Everyone who knows about the Peanuts comic strip, and Charlie
Brown and Snoopy, or who has read a crackling pirate story, recalls the
expletive of choice for the characters:
“Aargh!” It is indeed a great
expletive, since it is in general socially acceptable and yet wonderfully
expressive.
Well, ‘aargh’ pretty well sums up my feelings about the
political process for the last several years, and especially right now.
Putting aside one’s political preferences, and mine are
safely aside and well-known, it is as shocking as can be expressed to observe
the causes and effects of the GOP nomination process this time around. Now debate and dissent can be very healthy
processes to help define and understand positions on politics, the economy,
personal values, etcetera. Unless debate
and dissent are simply used like hammers and tongs to damage opponents. But none of that is new. One only has to read David McCullough’s book,
John Adams, or any other history of our country to know that political
campaigns are as close to mud-wrestling as educated men get.

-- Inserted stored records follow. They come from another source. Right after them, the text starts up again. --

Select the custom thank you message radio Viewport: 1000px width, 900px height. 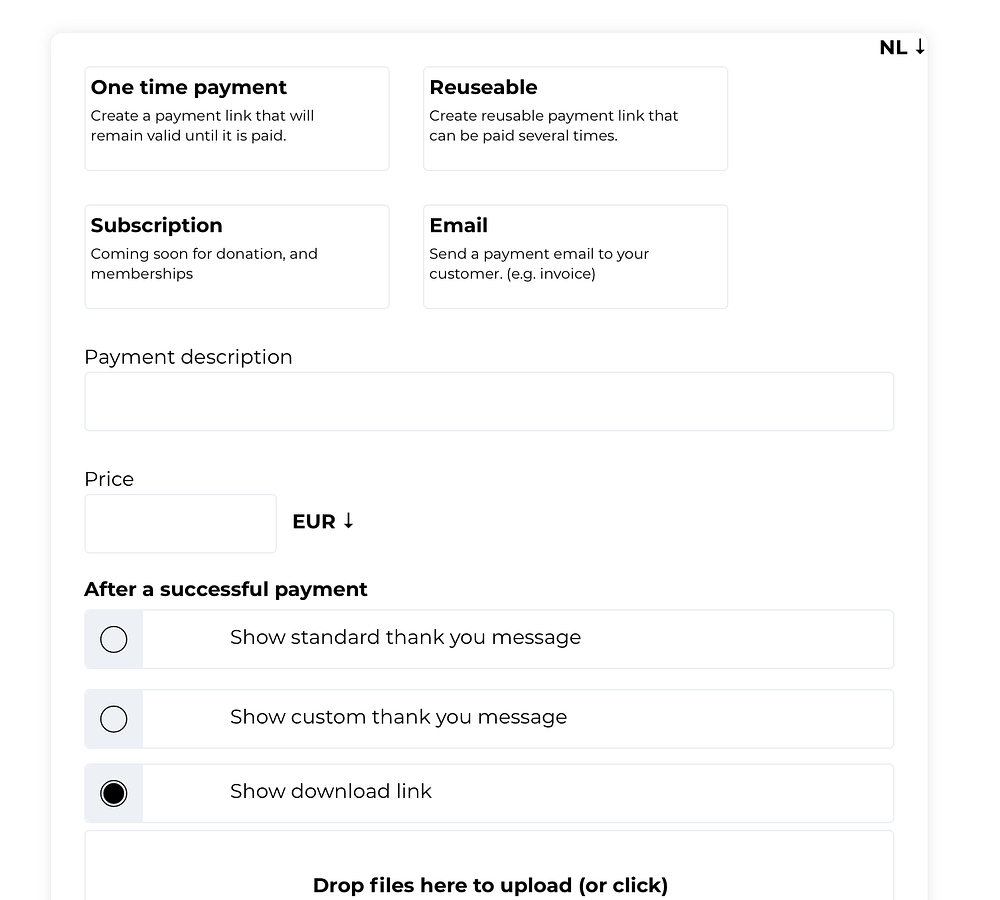click(114, 719)
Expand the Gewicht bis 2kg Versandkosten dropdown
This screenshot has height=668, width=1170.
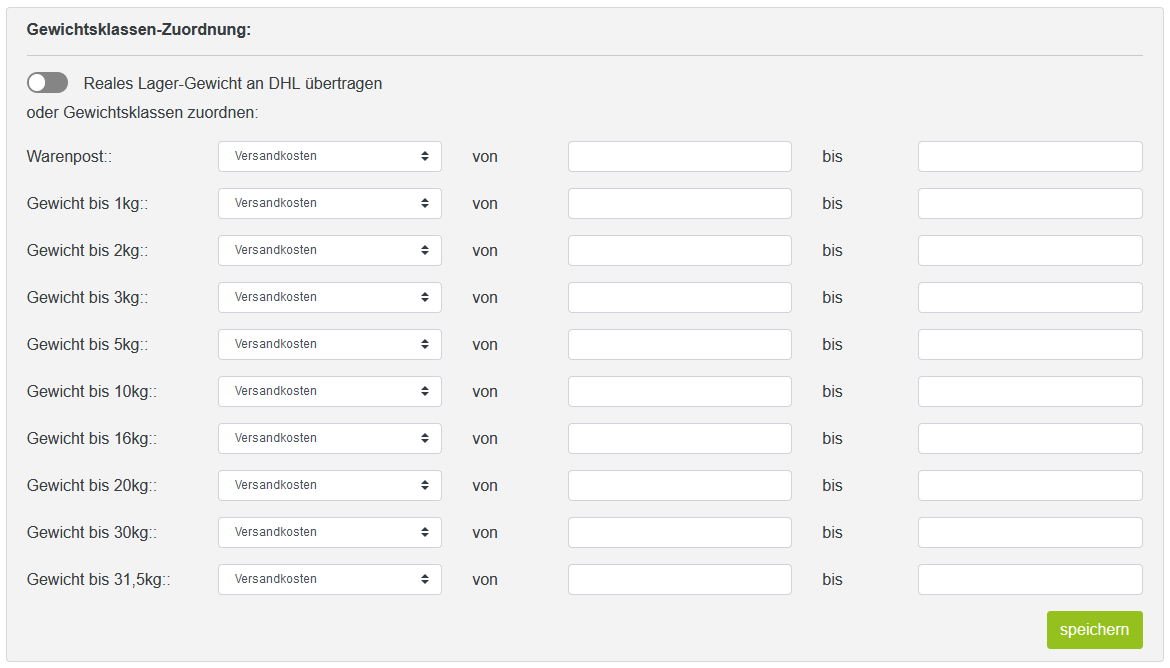coord(330,251)
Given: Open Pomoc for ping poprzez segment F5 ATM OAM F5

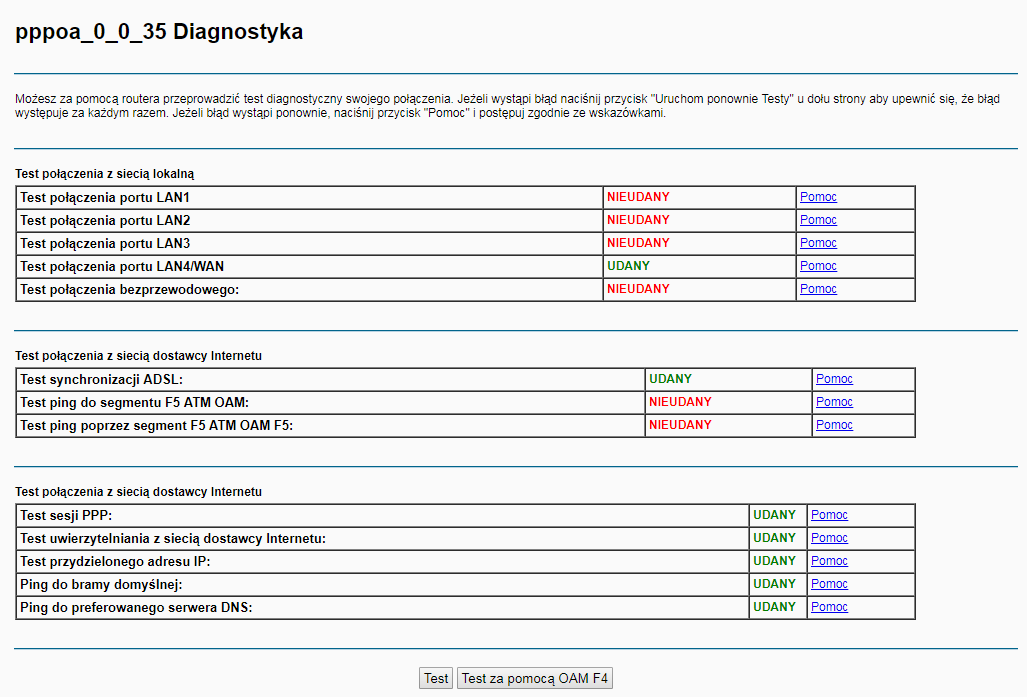Looking at the screenshot, I should coord(834,425).
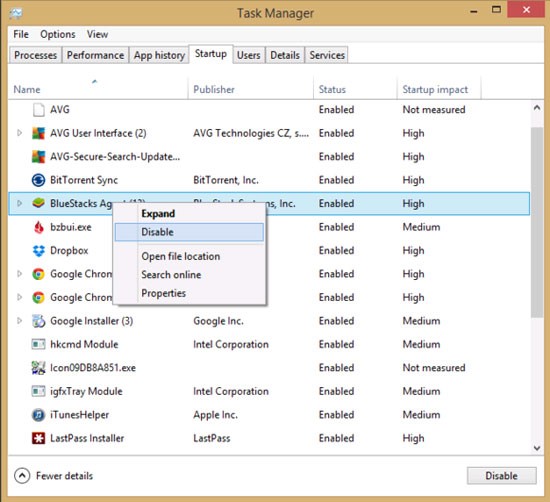Click the Disable button at bottom right
The width and height of the screenshot is (550, 502).
click(x=502, y=476)
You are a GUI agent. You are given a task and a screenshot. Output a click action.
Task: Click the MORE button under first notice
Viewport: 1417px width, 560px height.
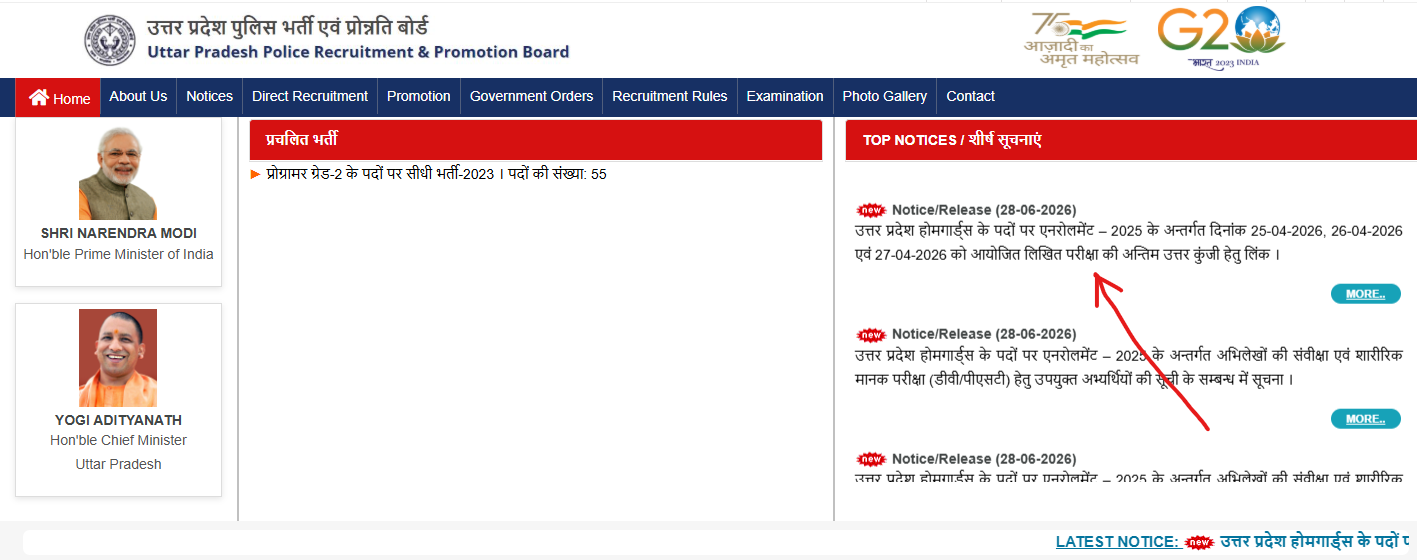tap(1365, 294)
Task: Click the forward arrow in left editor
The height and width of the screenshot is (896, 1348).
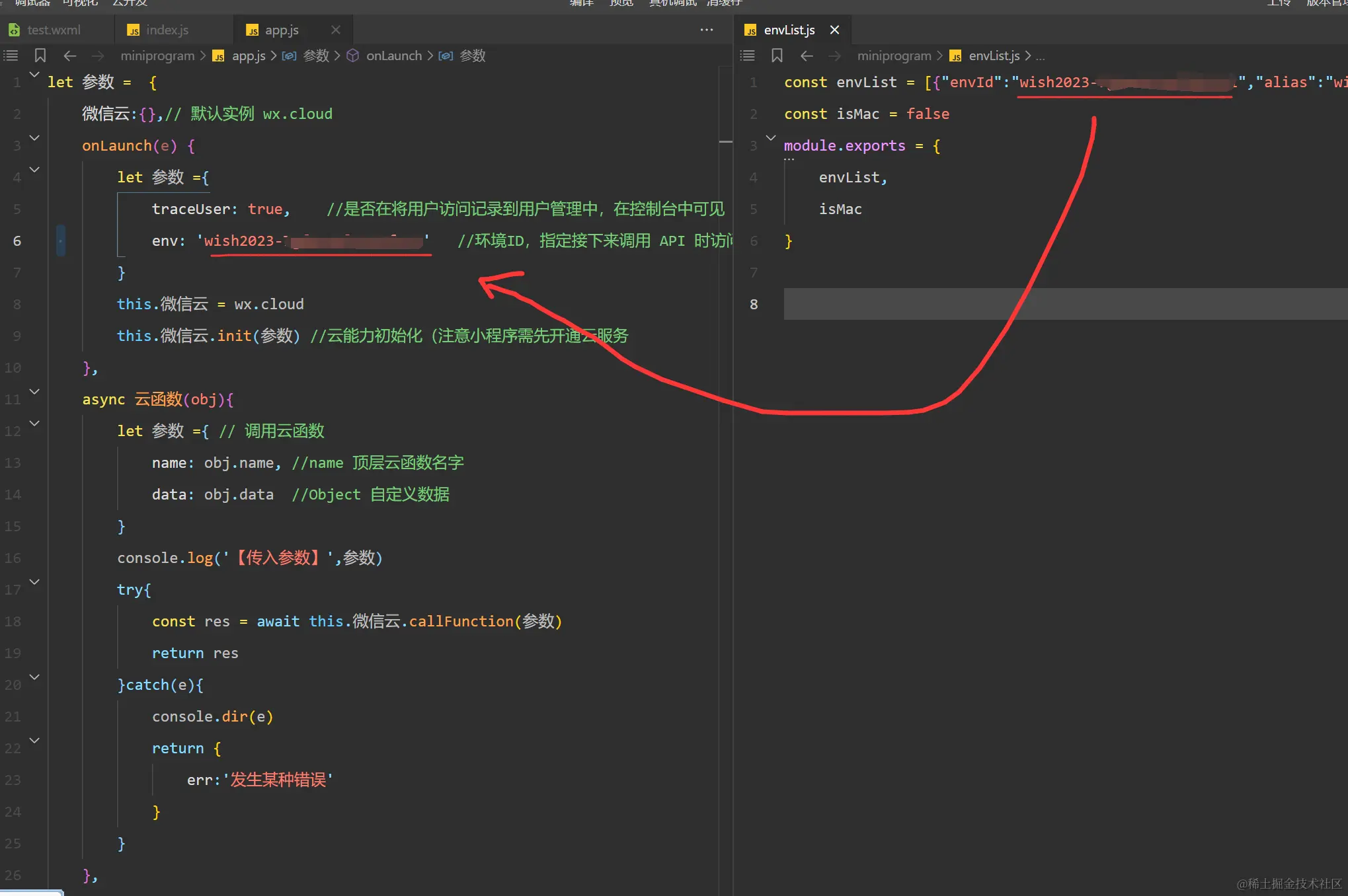Action: click(x=98, y=56)
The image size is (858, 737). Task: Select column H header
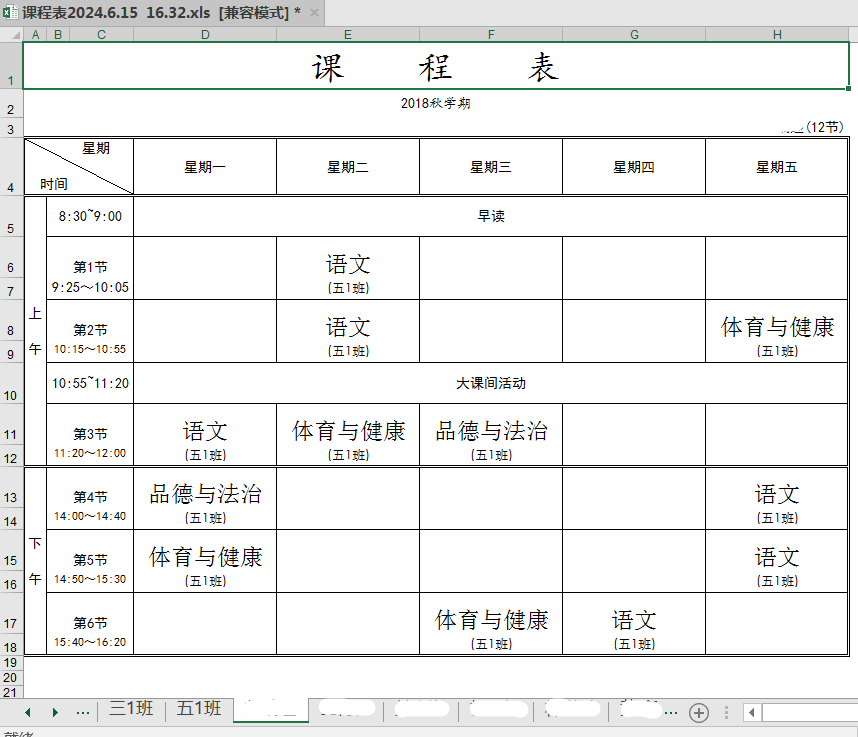pyautogui.click(x=777, y=35)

But here is what I simply cannot comprehend. The polls are going back and forth like
wind-shield wiper blades, back and forth constantly, depending on what the
utterances du jour are. That indicates,
at least to some, that choices are going back and forth like … well, wiper
blades. And how is that possible? In this day and time, when candidates’
biographies and histories and what they say out of their own mouths
are easily obtained on television, on the Internet and in the newspapers, and
in national magazines, what could any candidate possibly utter that would
transform them one day into a hero and the next day into pond scum?
Mr. Obama is our candidate, has been our candidate since he
won the nomination back in 2008. There
are a lot of things we admire him for:
his steadfast calm, at least in public; his sense of humor; his refusal
to pull out a bull whip when certain members of Congress act like remorseless
fools; his intelligence and determination to get the facts before decision,
even in the face of horrific criticism because he doesn’t act as fast as and in
the manner that even many of his own party think he should. And not least of all, that grin he can flash,
either when he’s having a really good time, or when someone has just done
something really stupid and he is being politely silent. But aside from all that, we personally have
taken the time to examine, as much as we are able, what has been done for the
country in this administration. In other
words, we pay attention to what has been said and done, and not what we are
being told to hear and think by the folks who run the wiper blades.